For this listing, reproduce the line with "This screenshot has width=183, height=142.", the line with "Open the Tidslinje menu", and the lines between, exactly as they stand. Leave out pictures and all other lines.

**Raw data**
⟨

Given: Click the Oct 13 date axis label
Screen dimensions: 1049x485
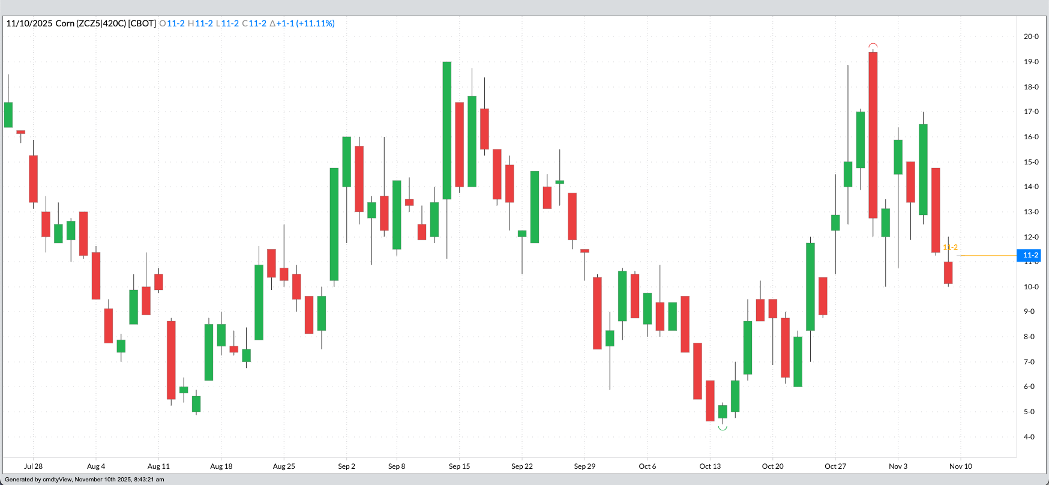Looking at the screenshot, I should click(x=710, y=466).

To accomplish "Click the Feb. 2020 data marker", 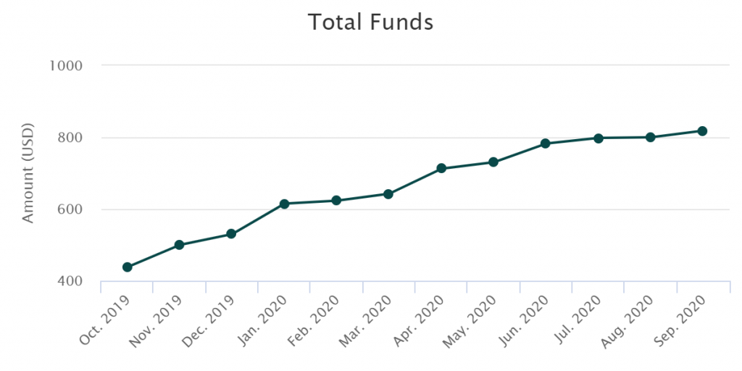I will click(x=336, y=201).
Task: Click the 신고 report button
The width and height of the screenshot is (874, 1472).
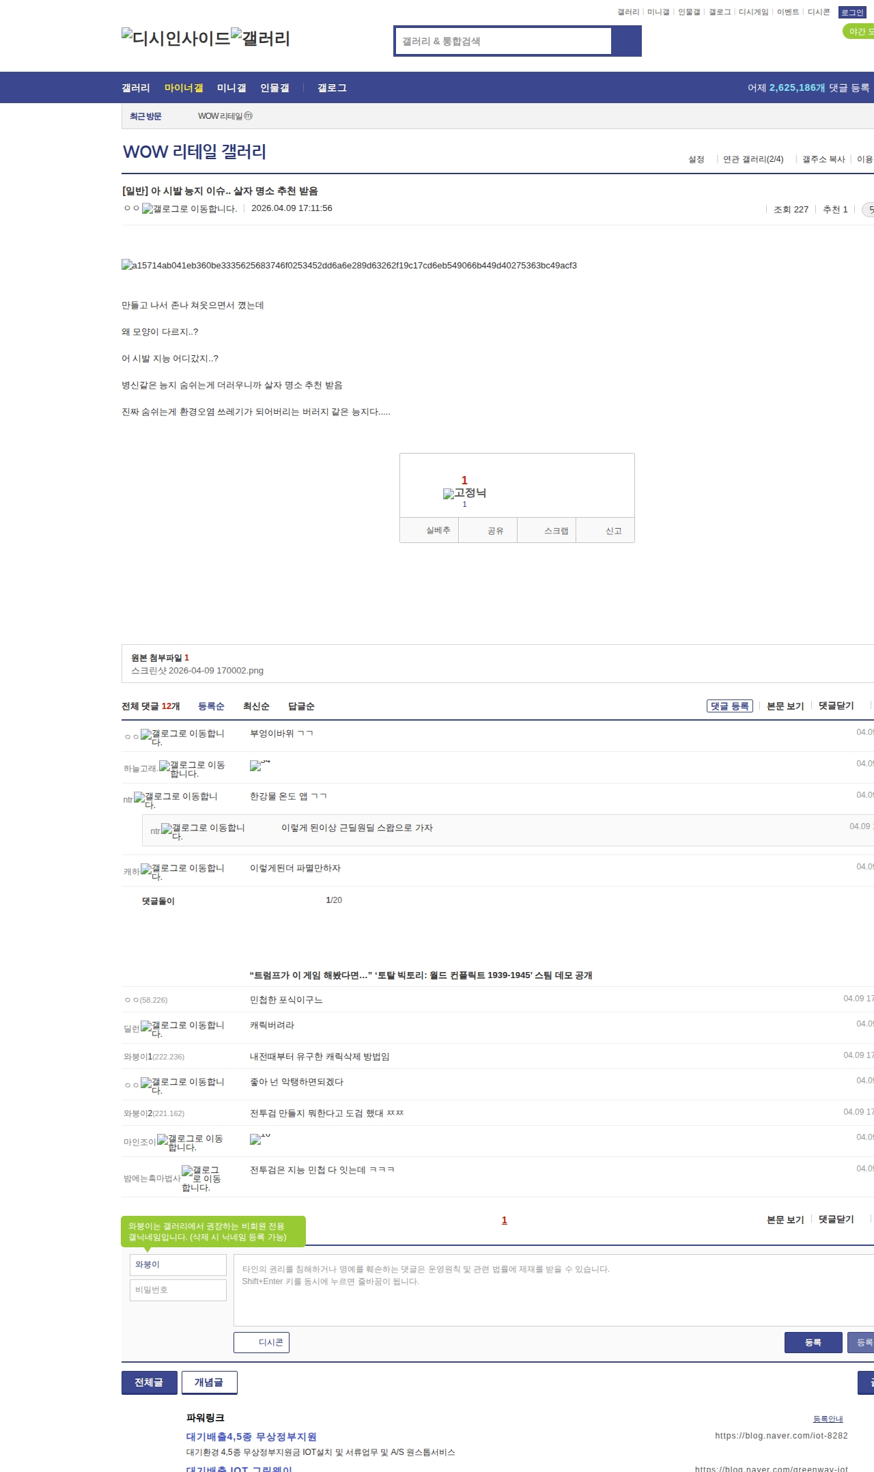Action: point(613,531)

⟩
⟨

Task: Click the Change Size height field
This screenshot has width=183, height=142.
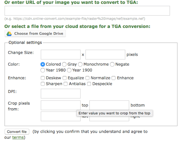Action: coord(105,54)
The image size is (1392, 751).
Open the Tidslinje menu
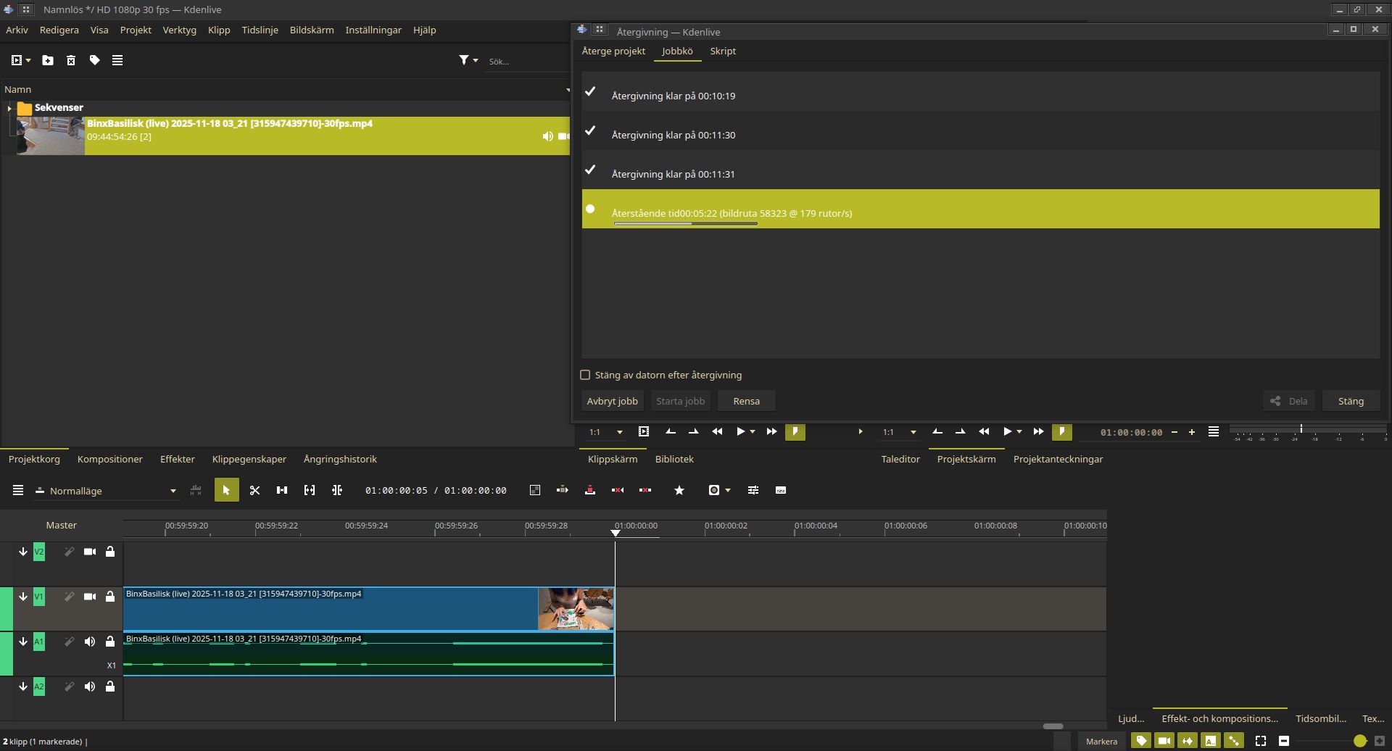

⟩

**Output of the task**
This screenshot has width=183, height=142.
Action: coord(105,54)
The image size is (1392, 751).
Open the Tidslinje menu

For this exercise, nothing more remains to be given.